There's a stigma placed on men who report abuse. Those who do report abuse tend to be ridiculed for being weak or accused of being abusers themselves. And while it's true that women suffer domestic abuse more than men do, it's tragic to think that male sufferers are not believed when they seek help.

One researcher found that when men reach out to law enforcement authorities or domestic abuse hotlines they're not taken seriously. One man that was part of the study had said, "They asked how much I weighed and how much she weighed and then hung up on me...I was told by this agency that I was full of BS."

But when places like Sheltering Wings open their arms and join a growing network of shelters that serve men as well the trends we see can be reversed. The shelter has served primarily women.

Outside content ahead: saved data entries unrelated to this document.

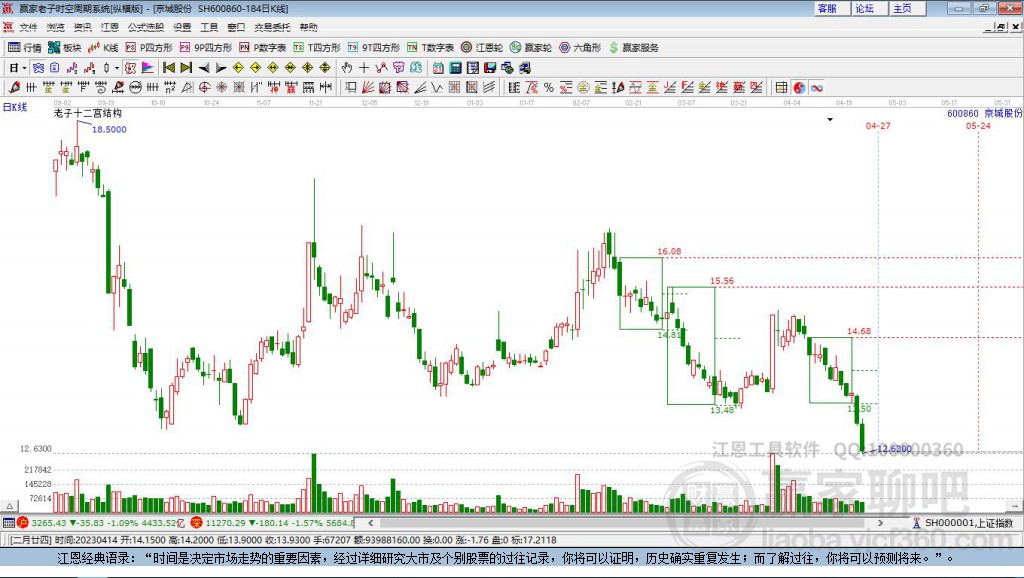Click the 客服 customer service button
1024x578 pixels.
827,8
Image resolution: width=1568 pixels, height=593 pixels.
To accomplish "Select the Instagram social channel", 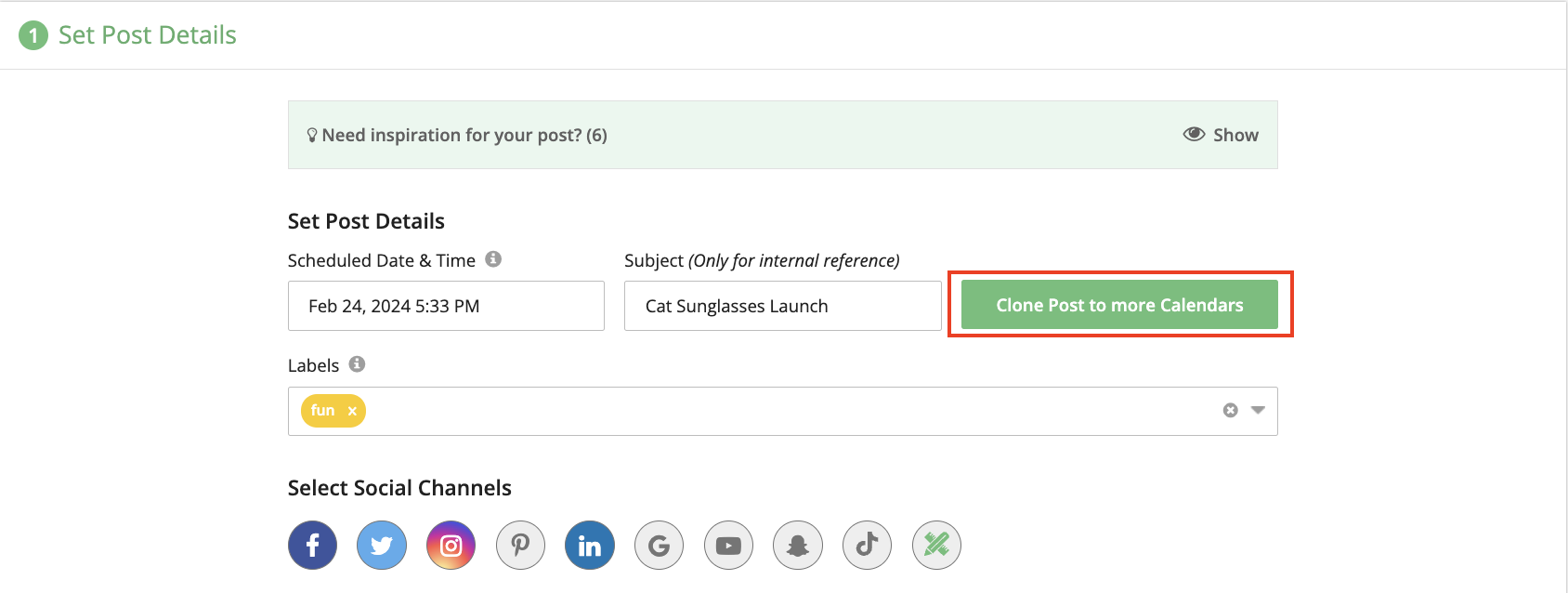I will point(451,545).
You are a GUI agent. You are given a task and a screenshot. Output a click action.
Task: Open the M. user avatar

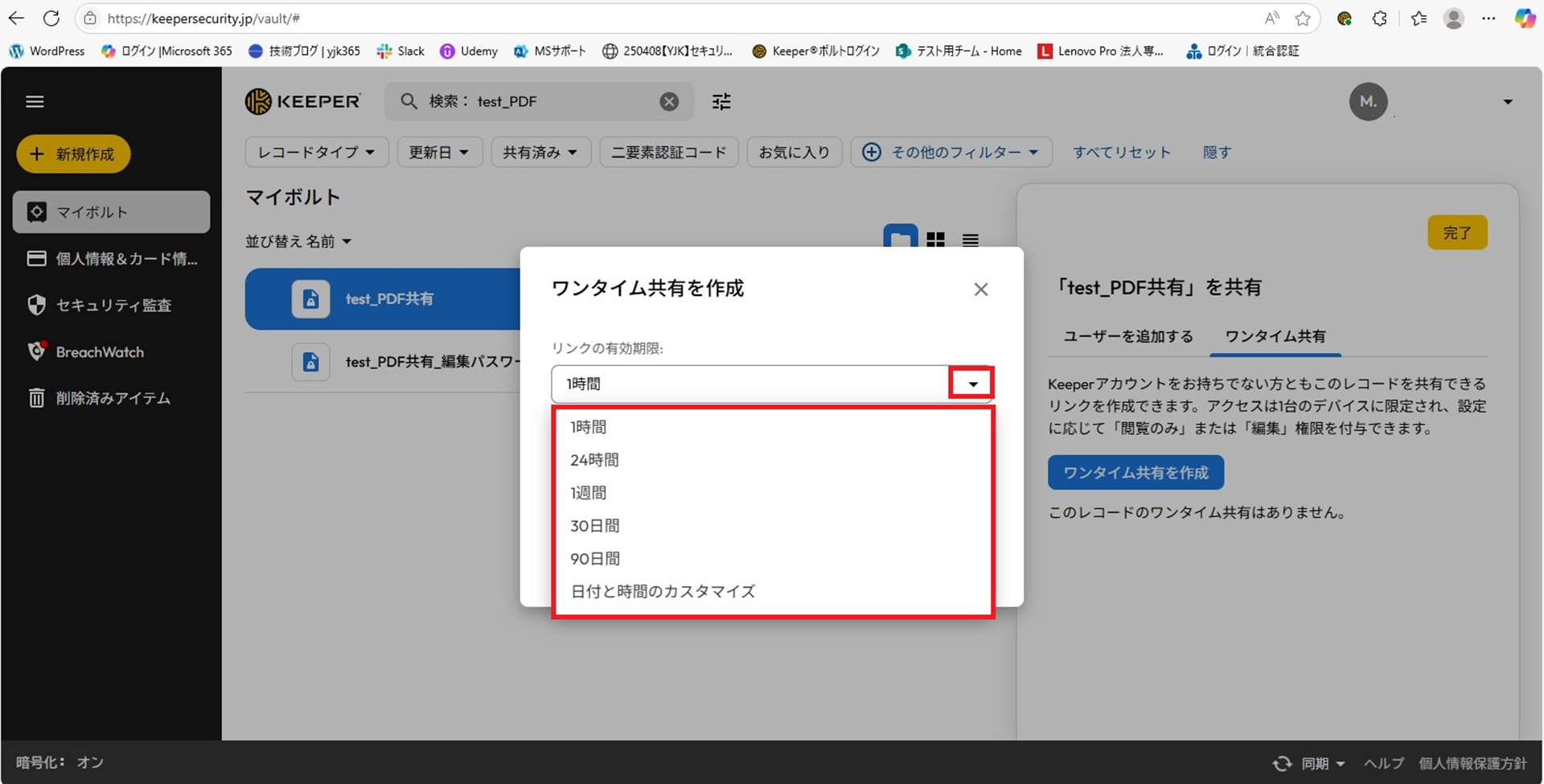tap(1368, 101)
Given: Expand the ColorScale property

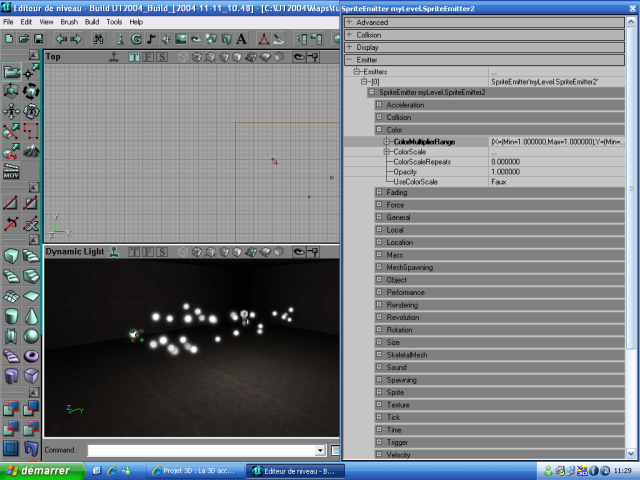Looking at the screenshot, I should pyautogui.click(x=386, y=152).
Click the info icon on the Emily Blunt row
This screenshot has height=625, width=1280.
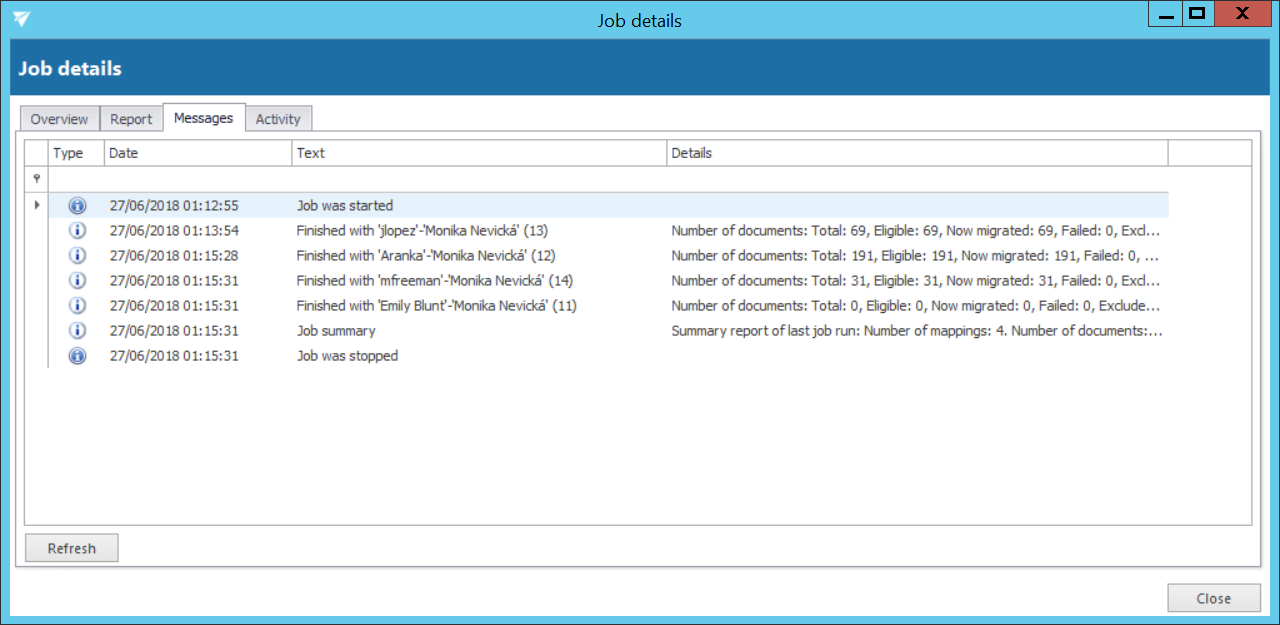point(77,306)
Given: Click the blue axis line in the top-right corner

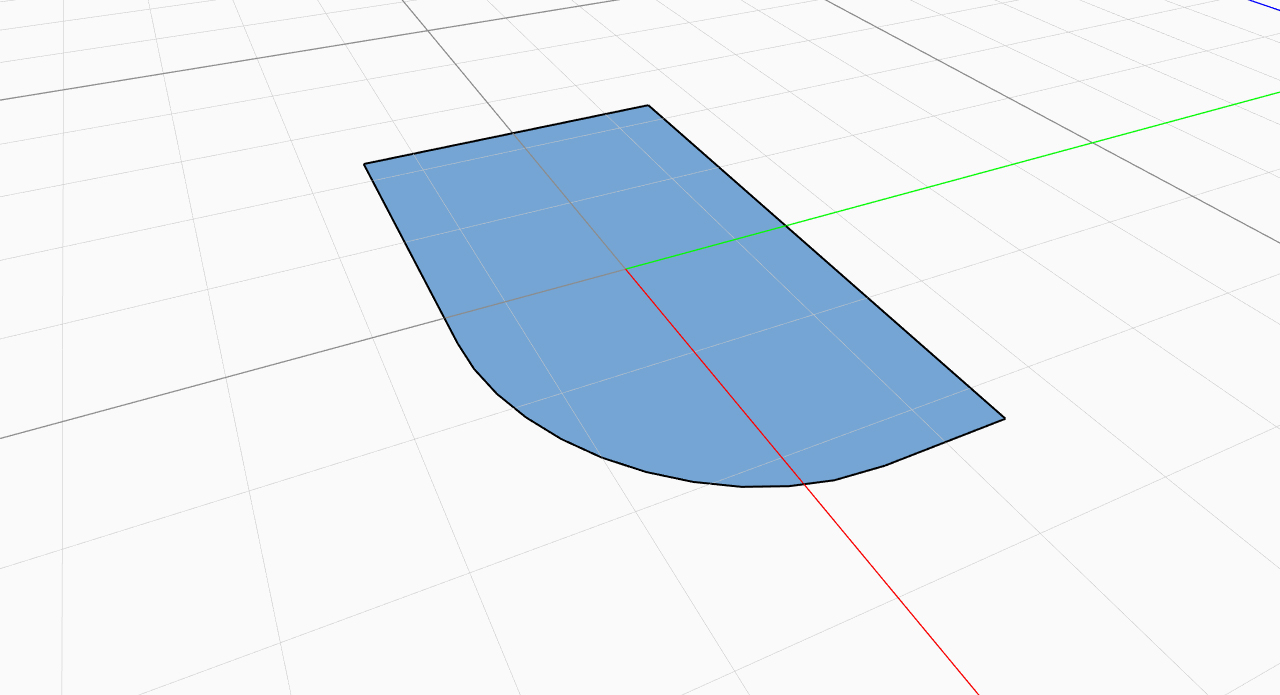Looking at the screenshot, I should (1265, 5).
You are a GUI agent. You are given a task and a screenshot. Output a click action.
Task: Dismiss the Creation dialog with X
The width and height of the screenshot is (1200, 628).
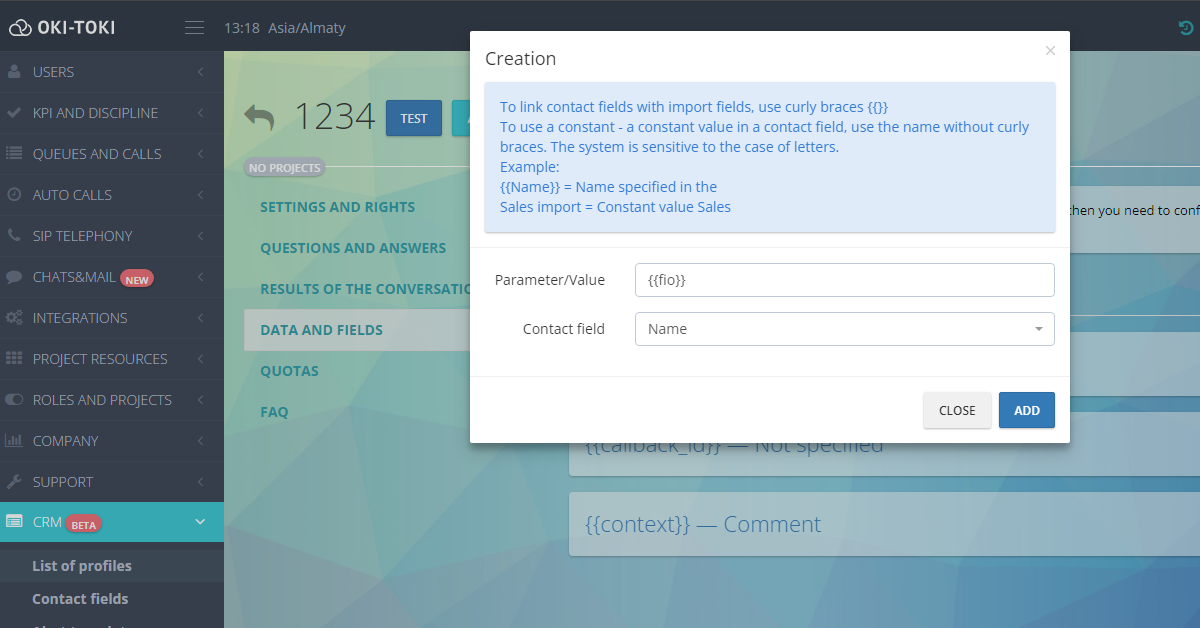tap(1050, 51)
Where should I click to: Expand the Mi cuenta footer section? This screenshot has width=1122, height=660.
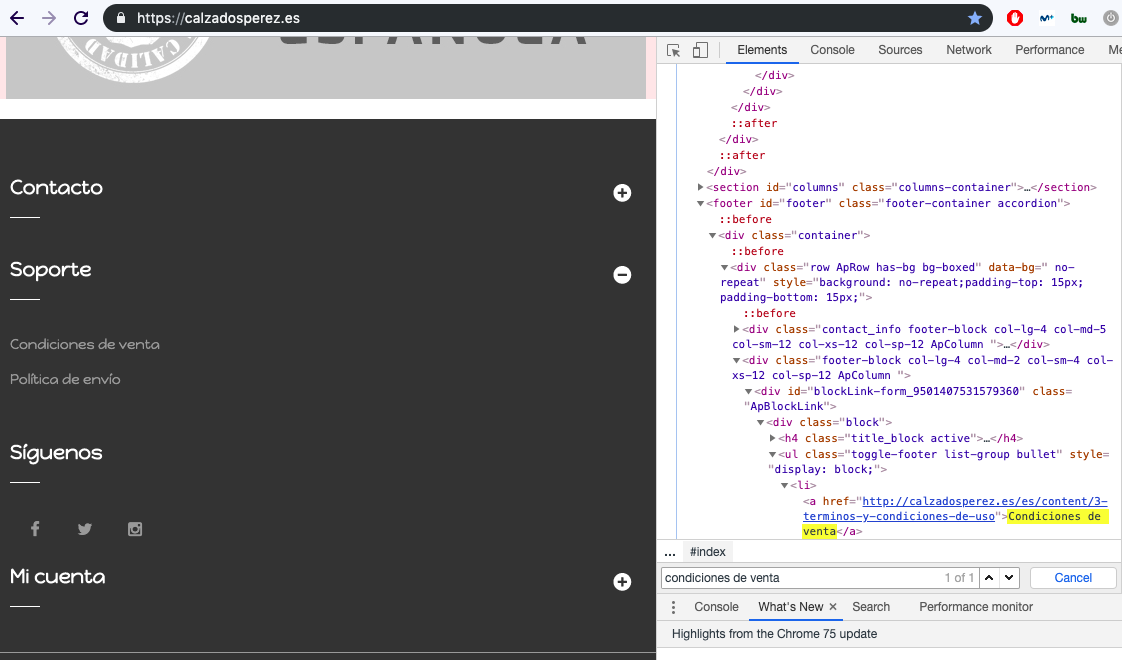(x=622, y=582)
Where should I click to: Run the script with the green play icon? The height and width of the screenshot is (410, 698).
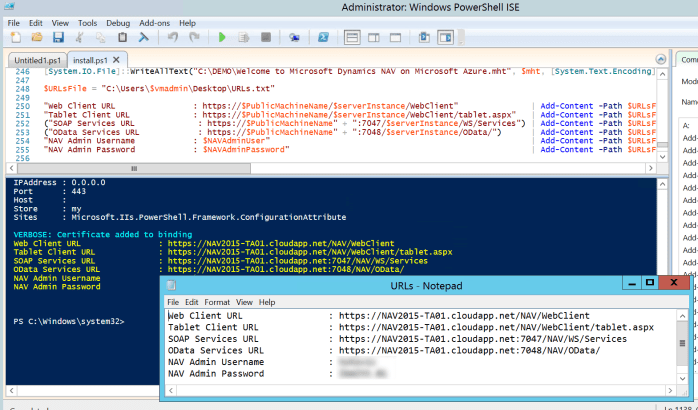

And the shelter's executive director Cassie Mecklenburg knows this, saying in one interview, "It takes a lot for a person to reach out to an organization that they don't know. There's something that oftentimes feels very private, very intimate when someone's talking about domestic abuse, and so what we want to do is we want to give them a voice. And if we're the person that they're reaching out to, we're humbled and privileged to be able to come alongside the families that we serve."